Reading text:
━━━━

John W. Boyer. Culture and Political Crisis in Vienna: Christian Socialism in Power, 1897-1918. Chicago, Ill.: University of Chicago Press, 1995. xvi + 702 pp. $37.50 (cloth), ISBN 978-0-226-06960-9.
Reviewed by Nancy M. Wingfield (University of Nevada, Las Vegas)
Published on HABSBURG (January, 1996)
John Boyer's Culture and Political Crisis in Vienna: Christian Socialism in Power, 1897-1918 takes up where his earlier work, Political Radicalism in Late Imperial Vienna (Chicago, 1981) left off, examining the changes in Christian Socialism as it expanded from a local, Vienna-based movement to a mass political party. This exhaustive volume begins with the confirmation of Karl Lueger as Vienna's first Christian Social mayor in 1897 and traces the growth of Christian Socialism into the major political party in Parliament by 1907 through its postwar disarray in 1918.
Far more than simply a political history of Christian Socialism, this is also a history of local, regional, and imperial politics during the last years of the Habsburg Monarchy and the First World War, as the Christian Socials battled the Austrian Social Democrats for the hearts and minds of the Viennese. Boyer carefully delineates the similarities and differences between the two great mass political parties of twentieth-century Austria, both of which emerged in the 1880s, whose positions hardened into diametrically opposed world views during the interwar period. He also locates Austrian Christian Socialism within the context of local and regional bourgeois politics elsewhere in turn-of-the-century Central Europe. Finally, in one of the most interesting comparative aspects of the book, Boyer discusses the Christian Social Party in terms of American machine politics.
Boyer's Christian Social Party is one of apparent contradiction, a bourgeois protest movement that was "both radically emancipatory and decisively conservative," representing both "archaism and modernity, history and progress" (pp. x, 19). Moreover, it was based on social and national movements with strong local and regional affiliations within Mittelbuergertum. From the beginning, contradictions bedeviled the movement and the party; the most critical dilemma was how much of the recent Liberal past could be retained while confronting new economic and social issues (p. 460).

━━━━

Items:
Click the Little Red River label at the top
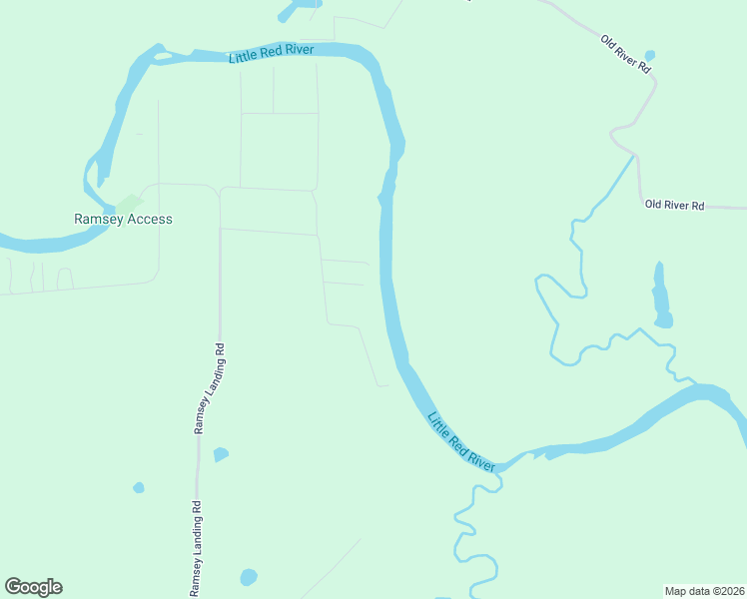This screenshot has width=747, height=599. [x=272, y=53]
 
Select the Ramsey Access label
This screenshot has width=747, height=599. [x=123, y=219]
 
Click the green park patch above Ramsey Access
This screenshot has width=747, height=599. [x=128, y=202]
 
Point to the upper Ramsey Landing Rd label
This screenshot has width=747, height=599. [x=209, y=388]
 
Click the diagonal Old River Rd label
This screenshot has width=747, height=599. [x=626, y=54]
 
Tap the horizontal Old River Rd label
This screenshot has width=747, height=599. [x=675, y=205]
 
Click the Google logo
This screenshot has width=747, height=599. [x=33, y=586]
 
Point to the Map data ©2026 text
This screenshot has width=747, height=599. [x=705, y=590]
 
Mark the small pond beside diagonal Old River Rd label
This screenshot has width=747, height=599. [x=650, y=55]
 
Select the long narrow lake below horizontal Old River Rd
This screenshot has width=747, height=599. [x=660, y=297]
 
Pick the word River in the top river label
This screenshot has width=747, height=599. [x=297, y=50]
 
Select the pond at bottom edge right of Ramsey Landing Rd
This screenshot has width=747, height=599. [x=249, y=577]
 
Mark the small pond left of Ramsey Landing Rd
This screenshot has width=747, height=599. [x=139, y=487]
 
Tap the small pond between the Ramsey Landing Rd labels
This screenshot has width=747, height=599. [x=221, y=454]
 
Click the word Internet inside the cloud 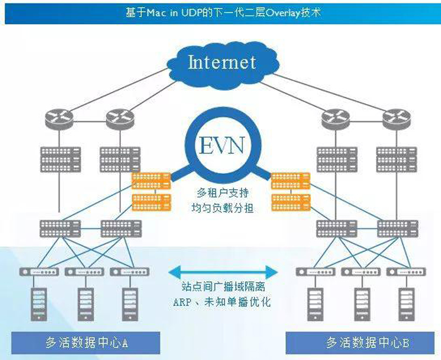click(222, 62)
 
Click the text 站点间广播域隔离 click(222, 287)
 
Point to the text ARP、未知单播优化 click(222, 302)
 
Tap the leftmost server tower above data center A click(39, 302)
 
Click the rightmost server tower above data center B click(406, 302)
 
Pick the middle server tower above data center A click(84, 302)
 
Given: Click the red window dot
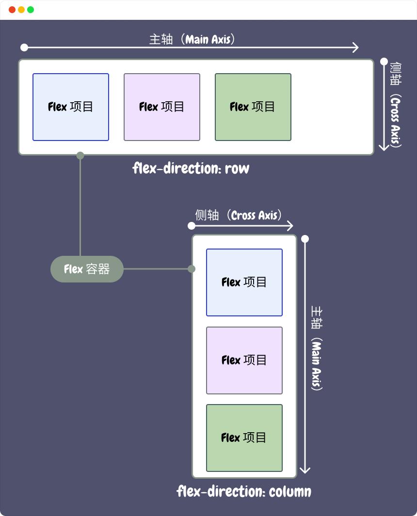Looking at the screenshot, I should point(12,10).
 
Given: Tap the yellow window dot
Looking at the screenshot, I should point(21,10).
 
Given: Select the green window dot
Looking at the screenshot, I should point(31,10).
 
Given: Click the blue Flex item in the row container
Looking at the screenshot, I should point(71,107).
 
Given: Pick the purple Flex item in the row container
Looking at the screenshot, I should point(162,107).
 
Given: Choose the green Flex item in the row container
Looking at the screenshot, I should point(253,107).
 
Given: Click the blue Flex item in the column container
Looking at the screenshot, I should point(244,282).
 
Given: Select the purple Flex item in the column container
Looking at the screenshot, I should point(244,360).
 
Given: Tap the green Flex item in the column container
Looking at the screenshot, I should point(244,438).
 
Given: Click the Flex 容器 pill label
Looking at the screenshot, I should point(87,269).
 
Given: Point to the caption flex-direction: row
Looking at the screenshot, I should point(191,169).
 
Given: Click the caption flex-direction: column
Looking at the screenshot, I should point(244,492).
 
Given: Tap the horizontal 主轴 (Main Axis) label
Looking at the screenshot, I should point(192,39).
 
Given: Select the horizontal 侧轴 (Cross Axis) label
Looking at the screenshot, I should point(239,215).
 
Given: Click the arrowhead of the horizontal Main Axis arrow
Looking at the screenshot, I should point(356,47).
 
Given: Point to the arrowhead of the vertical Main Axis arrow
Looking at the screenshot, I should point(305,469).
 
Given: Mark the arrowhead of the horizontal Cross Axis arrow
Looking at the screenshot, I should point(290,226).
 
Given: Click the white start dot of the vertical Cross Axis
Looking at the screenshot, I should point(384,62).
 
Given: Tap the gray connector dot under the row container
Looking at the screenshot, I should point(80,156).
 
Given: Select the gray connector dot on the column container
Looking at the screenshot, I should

━━━━

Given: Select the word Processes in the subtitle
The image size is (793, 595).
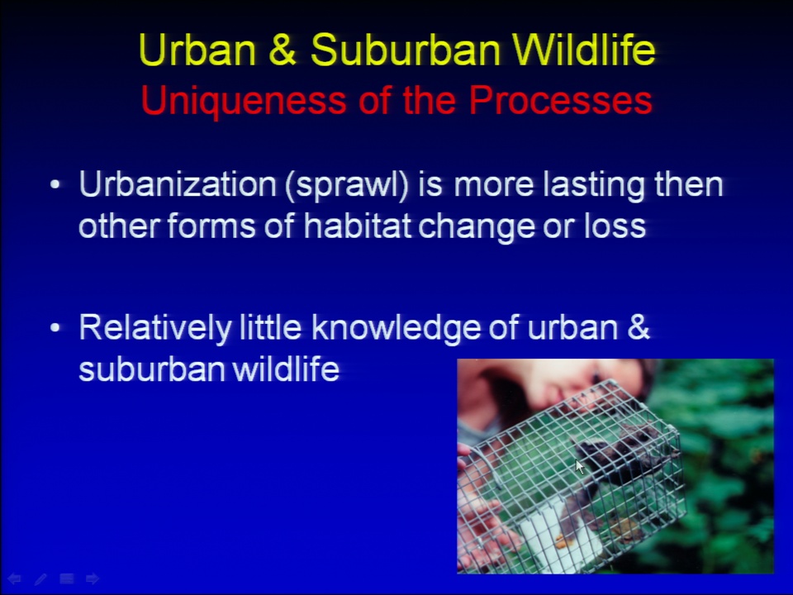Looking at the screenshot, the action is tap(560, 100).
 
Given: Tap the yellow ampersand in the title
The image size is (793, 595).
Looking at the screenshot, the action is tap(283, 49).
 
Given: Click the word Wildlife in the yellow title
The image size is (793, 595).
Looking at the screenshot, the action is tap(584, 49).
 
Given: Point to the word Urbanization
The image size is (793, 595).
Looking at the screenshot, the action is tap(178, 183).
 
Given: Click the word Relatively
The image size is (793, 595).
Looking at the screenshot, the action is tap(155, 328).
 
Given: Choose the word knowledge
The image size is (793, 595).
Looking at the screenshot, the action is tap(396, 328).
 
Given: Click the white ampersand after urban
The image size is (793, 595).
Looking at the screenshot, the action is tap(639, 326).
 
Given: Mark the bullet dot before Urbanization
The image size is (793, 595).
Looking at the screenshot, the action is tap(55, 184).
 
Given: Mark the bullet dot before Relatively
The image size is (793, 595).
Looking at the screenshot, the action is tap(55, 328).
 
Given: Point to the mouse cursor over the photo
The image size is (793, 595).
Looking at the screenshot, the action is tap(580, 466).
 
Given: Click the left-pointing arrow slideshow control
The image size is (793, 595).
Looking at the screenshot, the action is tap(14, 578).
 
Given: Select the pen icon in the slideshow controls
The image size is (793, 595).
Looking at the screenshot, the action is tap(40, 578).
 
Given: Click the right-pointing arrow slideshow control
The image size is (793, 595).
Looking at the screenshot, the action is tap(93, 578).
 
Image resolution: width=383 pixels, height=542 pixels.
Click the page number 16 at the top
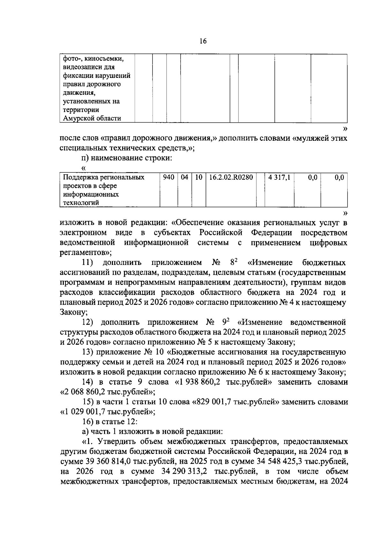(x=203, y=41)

━━━━

To be done:
1. List every distinct four-digit year that appears in the book review's paragraph beginning "John Boyer's Culture and Political Crisis in Vienna".
2. According to the book review, in what decade did the two great mass political parties of twentieth-century Austria both emerge?
3. Reproduce the passage of the book review starting with "John W. Boyer." and going on through "(cloth), ISBN 978-0-226-06960-9.".
The records have nothing to do with these tasks.

Task-by-task outputs:
1. 1897, 1918, 1981, 1907

2. The 1880s.

3.
John W. Boyer. Culture and Political Crisis in Vienna: Christian Socialism in Power, 1897-1918. Chicago, Ill.: University of Chicago Press, 1995. xvi + 702 pp. $37.50 (cloth), ISBN 978-0-226-06960-9.